WHAT IS EXPECTED: Scan the material that follows. Copy every line containing the word "each".

── EXTRACTED ENTRIES ──

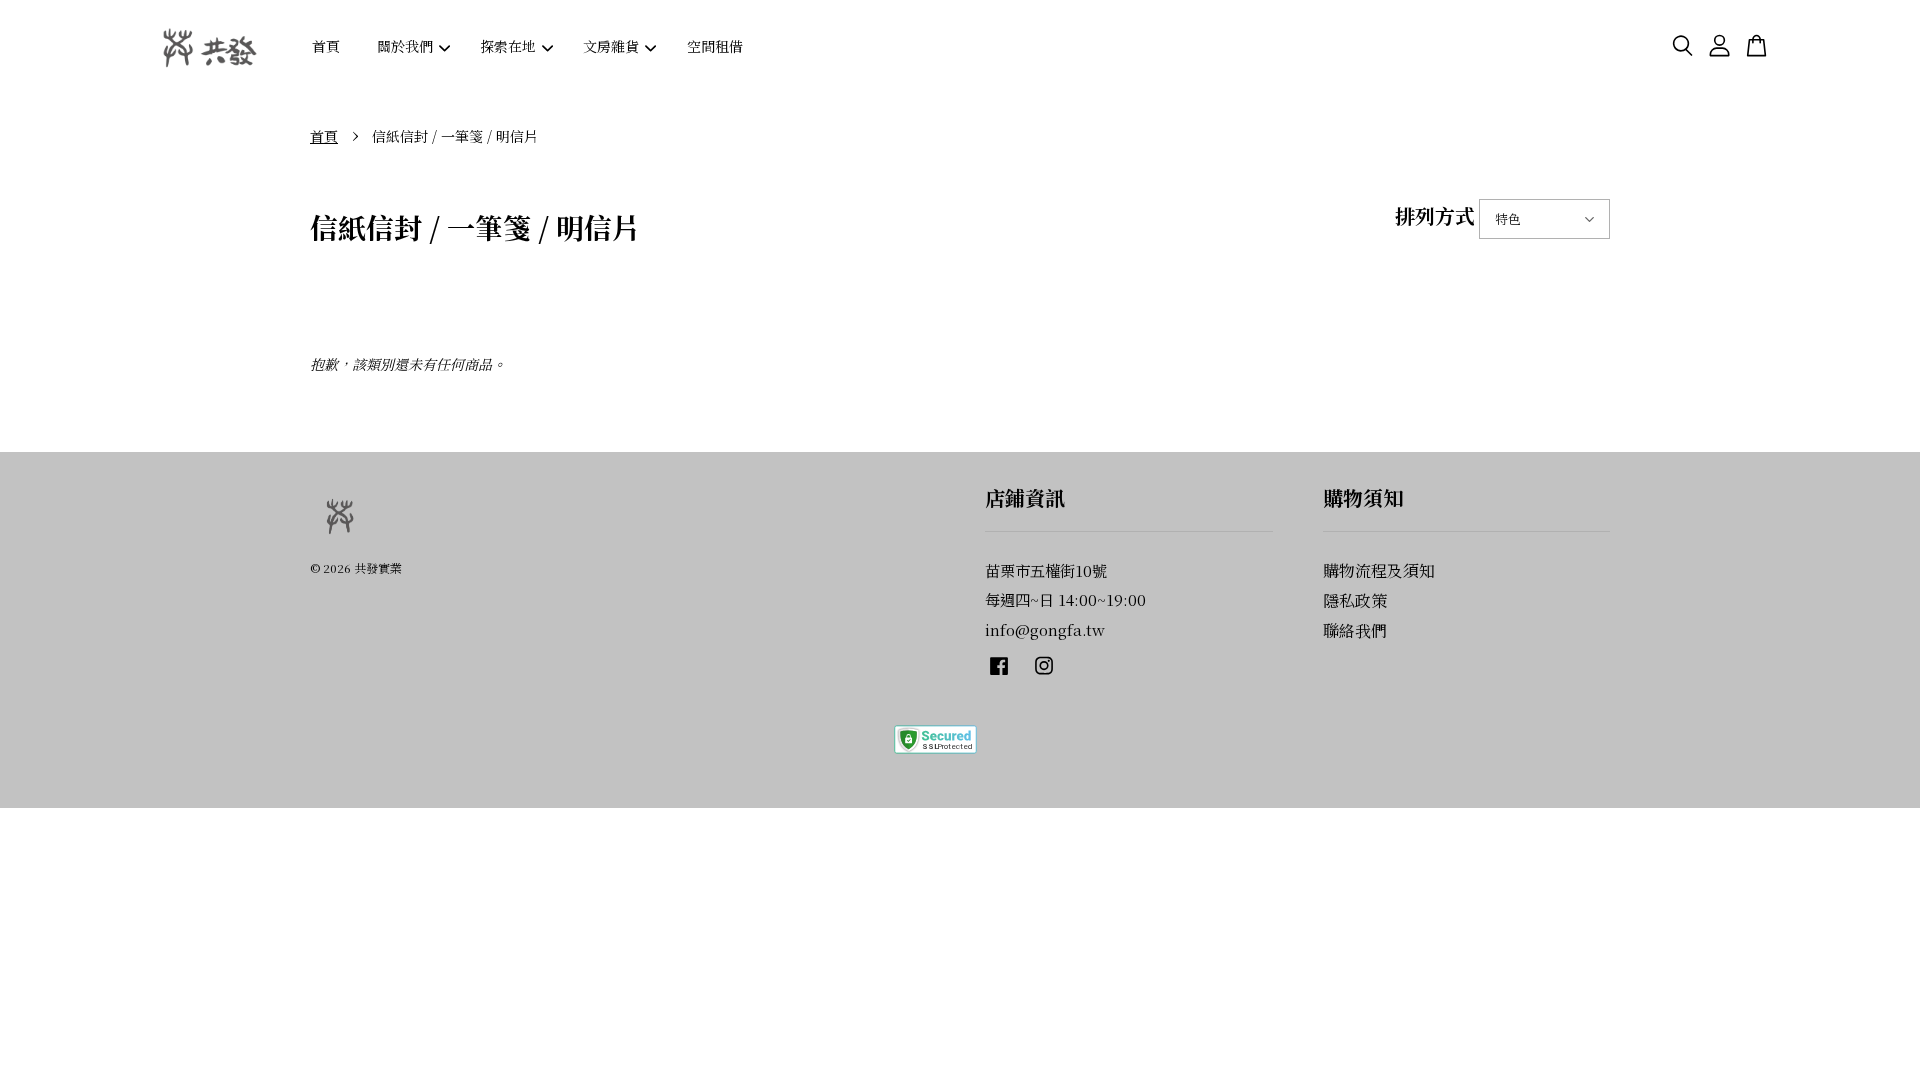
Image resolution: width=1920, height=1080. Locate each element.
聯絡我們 (1355, 630)
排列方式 (1435, 215)
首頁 (326, 46)
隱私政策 (1355, 600)
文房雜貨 (611, 46)
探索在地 (508, 46)
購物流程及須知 (1379, 570)
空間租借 (715, 46)
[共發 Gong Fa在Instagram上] (1044, 674)
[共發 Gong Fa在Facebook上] (999, 674)
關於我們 (405, 46)
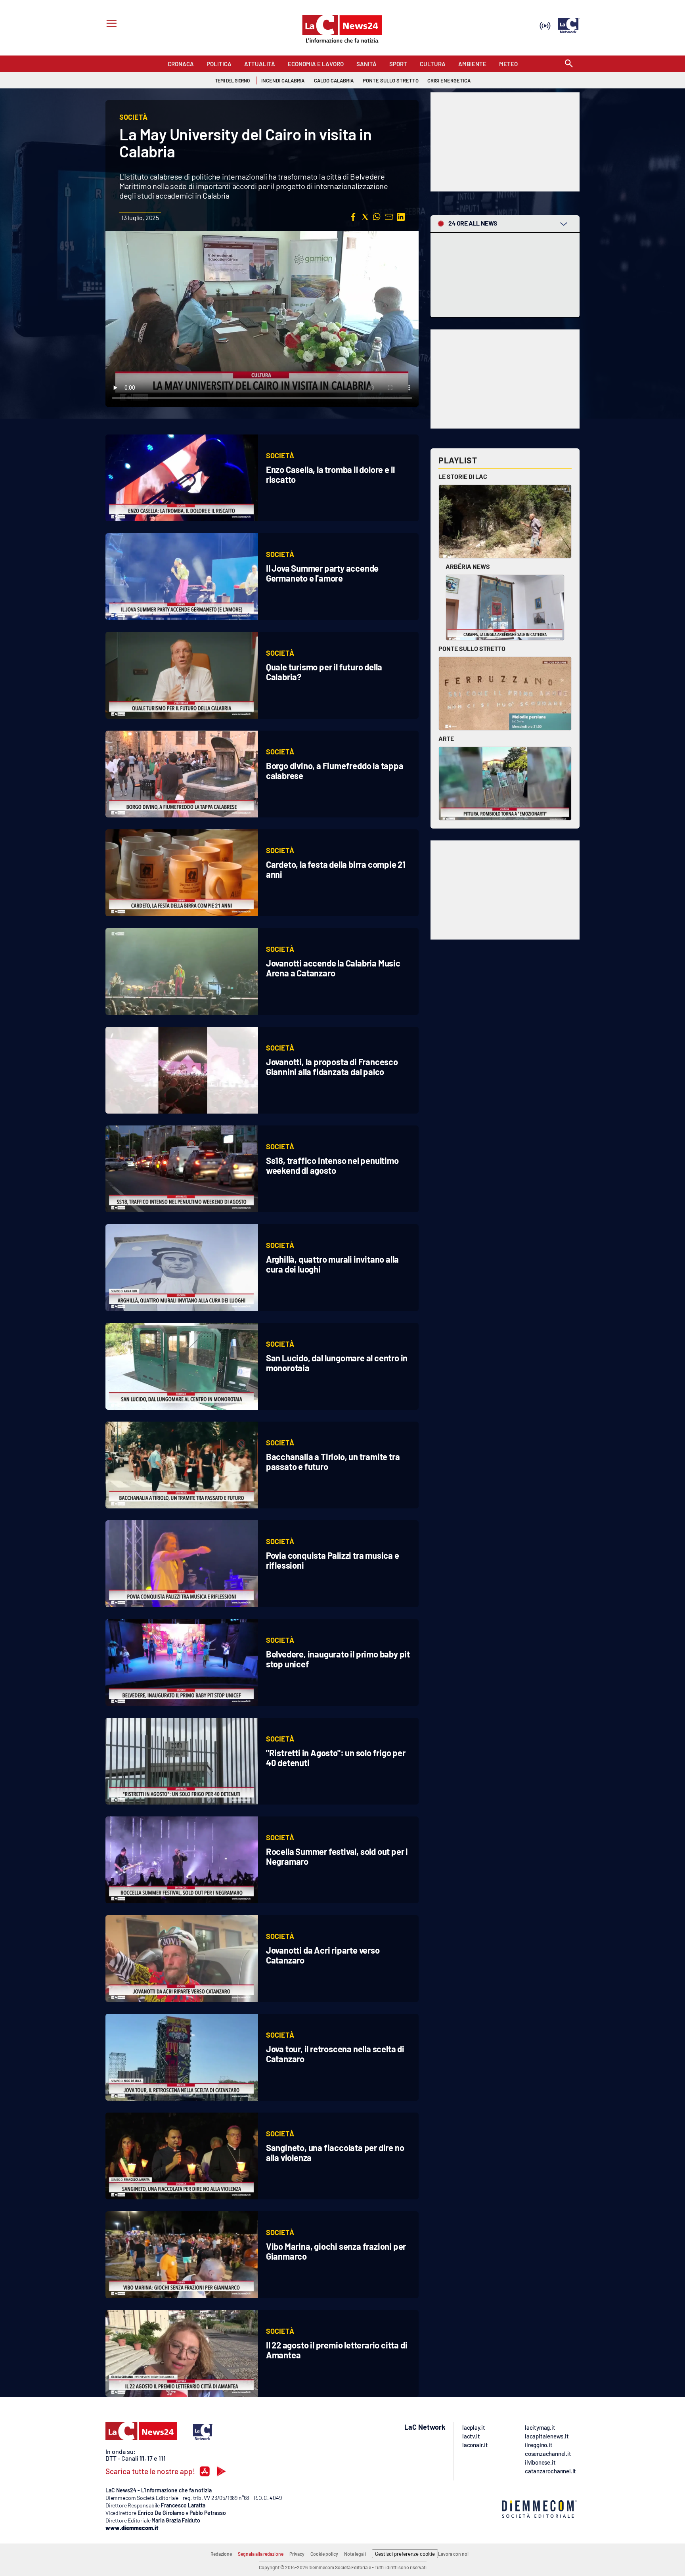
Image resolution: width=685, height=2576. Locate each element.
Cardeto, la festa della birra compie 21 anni (336, 869)
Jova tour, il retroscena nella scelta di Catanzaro (335, 2054)
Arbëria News (468, 566)
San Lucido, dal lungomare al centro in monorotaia (337, 1363)
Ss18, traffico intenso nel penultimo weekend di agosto (332, 1165)
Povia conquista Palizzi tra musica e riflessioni (332, 1560)
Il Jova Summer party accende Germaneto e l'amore (322, 573)
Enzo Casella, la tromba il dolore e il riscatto (330, 474)
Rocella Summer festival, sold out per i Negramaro (337, 1856)
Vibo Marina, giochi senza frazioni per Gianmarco (336, 2251)
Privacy (296, 2554)
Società (280, 455)
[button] (353, 217)
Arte (446, 738)
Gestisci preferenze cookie (405, 2554)
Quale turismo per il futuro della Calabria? (324, 672)
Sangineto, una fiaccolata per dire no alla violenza (335, 2152)
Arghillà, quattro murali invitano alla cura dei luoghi (332, 1264)
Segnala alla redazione (260, 2554)
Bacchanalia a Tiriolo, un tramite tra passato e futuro (333, 1461)
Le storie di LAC (462, 476)
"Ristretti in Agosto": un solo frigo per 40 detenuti (336, 1757)
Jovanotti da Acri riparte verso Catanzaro (323, 1955)
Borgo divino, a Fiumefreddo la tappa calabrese (335, 770)
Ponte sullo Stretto (471, 648)
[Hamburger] (110, 24)
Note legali (355, 2554)
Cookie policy (324, 2554)
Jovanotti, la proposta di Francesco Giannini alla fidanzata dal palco (332, 1066)
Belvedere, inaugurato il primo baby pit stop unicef (338, 1659)
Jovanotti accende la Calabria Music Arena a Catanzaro (333, 968)
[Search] (569, 64)
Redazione (221, 2554)
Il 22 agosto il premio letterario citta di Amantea (337, 2350)
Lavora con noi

───

ANSWER TO THE EXERCISE:
Image resolution: width=1920, height=1080. Locate each element.
Image resolution: width=685, height=2576. Locate each element.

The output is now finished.